Task objective: Repeat word for word the line with "Viewport: 1236px width, 687px height." and every line after it until the records below run out.

Records from a data source:
* * * * * * * * *
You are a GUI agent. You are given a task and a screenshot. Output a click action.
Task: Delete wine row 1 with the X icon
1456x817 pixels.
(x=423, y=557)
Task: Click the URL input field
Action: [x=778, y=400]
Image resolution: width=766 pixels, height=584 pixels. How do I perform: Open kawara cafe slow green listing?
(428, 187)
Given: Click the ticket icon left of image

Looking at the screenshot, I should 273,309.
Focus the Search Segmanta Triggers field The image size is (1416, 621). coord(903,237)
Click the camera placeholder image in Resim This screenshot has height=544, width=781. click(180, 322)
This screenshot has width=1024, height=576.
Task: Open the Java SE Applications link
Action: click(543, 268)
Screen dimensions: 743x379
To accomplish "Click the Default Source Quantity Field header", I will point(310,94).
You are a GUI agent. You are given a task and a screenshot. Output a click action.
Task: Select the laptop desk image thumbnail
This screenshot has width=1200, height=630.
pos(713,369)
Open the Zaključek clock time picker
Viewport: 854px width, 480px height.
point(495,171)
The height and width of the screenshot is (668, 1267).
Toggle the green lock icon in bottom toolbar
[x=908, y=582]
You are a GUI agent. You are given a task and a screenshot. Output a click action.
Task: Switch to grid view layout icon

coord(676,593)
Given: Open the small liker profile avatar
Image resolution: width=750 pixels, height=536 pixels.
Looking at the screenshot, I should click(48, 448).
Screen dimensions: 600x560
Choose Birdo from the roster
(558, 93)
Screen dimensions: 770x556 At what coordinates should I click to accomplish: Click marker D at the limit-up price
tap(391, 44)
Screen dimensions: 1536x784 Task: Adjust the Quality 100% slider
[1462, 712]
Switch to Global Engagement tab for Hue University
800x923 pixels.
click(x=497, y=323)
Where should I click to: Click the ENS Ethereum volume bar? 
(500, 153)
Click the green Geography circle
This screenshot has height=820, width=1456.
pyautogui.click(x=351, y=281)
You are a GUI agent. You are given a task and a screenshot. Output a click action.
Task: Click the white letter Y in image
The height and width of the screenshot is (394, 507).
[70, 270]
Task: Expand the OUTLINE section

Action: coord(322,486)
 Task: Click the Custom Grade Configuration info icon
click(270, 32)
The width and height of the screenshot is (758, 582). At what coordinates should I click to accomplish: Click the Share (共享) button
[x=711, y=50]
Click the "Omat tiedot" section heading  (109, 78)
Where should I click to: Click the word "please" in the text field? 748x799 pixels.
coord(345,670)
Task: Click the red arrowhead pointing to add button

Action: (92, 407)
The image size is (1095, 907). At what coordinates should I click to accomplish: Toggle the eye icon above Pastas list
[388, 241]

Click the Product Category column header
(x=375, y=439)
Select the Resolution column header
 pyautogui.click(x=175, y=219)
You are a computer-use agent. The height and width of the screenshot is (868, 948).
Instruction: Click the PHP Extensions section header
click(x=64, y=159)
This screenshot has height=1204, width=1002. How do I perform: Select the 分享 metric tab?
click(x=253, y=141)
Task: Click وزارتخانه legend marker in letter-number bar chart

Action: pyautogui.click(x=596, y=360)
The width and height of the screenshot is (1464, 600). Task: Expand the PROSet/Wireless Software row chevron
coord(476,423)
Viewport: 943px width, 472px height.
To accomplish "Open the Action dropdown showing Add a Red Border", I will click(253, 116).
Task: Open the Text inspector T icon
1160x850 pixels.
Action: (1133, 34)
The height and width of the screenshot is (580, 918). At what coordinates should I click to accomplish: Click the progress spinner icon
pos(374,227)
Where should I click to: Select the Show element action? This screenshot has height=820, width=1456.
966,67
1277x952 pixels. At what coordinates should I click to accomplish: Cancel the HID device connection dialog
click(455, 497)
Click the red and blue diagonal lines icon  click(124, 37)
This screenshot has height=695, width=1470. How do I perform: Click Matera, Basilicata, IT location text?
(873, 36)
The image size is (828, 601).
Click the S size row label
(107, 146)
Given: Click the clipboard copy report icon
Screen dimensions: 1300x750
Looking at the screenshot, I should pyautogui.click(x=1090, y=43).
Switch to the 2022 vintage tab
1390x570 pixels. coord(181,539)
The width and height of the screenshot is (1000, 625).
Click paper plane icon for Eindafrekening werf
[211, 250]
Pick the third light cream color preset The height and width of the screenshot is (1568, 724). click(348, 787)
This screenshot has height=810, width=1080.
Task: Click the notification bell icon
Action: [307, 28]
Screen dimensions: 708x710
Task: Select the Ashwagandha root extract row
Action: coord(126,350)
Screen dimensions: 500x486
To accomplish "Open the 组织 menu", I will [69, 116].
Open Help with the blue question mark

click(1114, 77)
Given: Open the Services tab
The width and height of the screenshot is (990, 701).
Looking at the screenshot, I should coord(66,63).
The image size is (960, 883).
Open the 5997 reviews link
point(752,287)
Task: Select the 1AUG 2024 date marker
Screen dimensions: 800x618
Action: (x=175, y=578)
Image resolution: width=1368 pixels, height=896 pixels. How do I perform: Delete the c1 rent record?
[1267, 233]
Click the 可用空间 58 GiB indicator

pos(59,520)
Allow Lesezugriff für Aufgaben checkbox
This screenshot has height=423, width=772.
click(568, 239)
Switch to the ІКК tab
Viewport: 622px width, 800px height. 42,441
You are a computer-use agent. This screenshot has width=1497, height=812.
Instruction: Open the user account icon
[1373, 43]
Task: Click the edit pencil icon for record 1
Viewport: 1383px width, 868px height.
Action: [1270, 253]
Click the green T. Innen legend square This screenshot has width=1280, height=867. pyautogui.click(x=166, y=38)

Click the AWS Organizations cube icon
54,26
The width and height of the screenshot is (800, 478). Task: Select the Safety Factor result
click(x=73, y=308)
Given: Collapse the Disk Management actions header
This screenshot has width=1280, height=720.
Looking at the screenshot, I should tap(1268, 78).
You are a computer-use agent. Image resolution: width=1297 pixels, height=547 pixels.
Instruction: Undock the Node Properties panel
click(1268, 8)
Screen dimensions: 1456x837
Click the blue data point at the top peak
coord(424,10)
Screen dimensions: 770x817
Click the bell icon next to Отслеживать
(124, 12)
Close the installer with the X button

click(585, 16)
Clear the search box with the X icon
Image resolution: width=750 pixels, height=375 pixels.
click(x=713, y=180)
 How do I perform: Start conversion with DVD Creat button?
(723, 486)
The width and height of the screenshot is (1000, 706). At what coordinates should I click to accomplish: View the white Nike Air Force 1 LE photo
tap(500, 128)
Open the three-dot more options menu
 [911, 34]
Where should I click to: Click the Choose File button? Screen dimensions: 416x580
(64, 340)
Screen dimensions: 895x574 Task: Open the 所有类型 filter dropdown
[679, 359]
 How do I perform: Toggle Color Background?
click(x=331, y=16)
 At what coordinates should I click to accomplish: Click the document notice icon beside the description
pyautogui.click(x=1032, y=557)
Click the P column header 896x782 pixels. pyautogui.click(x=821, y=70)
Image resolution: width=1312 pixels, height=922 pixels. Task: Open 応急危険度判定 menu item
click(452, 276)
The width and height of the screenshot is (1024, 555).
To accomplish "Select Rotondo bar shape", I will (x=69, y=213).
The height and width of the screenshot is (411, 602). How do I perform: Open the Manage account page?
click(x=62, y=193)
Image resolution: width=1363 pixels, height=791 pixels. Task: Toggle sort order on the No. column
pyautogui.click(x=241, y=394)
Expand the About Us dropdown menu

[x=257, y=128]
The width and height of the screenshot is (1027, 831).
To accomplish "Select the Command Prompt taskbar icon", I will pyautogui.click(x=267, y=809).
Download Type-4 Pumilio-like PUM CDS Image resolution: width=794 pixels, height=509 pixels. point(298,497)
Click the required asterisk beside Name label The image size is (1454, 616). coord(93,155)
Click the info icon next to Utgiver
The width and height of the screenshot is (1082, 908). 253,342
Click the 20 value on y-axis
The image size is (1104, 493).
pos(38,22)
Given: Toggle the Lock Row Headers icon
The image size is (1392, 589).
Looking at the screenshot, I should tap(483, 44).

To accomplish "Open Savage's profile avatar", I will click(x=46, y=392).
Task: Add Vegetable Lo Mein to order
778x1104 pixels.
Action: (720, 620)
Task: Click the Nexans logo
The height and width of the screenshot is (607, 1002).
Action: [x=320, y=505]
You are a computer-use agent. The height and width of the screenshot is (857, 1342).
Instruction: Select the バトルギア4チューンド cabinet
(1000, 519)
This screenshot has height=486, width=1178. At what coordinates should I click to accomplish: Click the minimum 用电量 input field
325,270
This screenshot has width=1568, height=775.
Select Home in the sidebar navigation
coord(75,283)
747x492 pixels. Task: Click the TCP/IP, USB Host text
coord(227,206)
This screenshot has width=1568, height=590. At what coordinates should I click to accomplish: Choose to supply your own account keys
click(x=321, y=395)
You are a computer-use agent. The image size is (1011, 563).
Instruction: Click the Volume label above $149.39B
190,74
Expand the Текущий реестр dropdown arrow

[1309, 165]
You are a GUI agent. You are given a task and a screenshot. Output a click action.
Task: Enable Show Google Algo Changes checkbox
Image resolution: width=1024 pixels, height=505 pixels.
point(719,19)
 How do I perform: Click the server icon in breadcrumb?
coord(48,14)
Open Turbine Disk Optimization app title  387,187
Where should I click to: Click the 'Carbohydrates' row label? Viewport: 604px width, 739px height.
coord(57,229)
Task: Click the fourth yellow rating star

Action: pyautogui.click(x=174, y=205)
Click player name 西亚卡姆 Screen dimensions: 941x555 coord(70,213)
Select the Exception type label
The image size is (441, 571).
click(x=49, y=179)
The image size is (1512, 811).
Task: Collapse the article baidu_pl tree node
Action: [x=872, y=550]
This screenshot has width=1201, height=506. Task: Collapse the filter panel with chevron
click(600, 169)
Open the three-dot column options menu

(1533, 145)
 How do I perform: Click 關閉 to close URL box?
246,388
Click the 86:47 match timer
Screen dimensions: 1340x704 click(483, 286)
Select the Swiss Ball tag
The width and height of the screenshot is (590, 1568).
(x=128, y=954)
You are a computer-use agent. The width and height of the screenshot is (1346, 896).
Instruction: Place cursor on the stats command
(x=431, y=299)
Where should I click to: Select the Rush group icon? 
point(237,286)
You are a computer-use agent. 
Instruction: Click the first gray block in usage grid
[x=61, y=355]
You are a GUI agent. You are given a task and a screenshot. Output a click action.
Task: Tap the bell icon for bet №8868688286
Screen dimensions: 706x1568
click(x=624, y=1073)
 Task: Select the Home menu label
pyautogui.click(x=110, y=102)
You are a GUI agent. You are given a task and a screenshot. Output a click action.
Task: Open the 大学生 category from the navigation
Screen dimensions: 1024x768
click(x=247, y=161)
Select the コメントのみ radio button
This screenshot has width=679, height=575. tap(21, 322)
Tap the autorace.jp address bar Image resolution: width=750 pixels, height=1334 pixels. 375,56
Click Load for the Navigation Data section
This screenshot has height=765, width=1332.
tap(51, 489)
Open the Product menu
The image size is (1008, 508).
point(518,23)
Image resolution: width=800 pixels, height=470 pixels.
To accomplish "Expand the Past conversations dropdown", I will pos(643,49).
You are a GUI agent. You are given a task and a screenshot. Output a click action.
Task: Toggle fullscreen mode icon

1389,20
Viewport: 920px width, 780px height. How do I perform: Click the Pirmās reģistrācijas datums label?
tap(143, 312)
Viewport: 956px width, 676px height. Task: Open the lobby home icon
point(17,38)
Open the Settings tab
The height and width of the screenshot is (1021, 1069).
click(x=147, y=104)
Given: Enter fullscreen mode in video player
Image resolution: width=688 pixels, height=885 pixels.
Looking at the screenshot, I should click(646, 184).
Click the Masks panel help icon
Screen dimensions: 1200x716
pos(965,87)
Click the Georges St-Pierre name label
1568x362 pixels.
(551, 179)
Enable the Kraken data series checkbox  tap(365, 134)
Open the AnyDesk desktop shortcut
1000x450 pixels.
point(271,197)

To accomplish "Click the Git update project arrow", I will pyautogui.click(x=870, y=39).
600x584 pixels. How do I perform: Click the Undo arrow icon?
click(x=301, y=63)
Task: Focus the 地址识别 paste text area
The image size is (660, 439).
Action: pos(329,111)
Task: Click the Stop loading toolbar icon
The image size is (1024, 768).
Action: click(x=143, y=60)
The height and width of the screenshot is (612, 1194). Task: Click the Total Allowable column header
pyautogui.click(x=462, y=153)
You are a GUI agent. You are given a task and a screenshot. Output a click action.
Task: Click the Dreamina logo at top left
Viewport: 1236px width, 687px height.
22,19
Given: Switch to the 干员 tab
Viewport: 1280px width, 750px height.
* * * * * * * * *
Solution to this problem:
Viewport: 1236px width, 687px height.
22,19
Given: Switch to the 干员 tab
Viewport: 1280px width, 750px height.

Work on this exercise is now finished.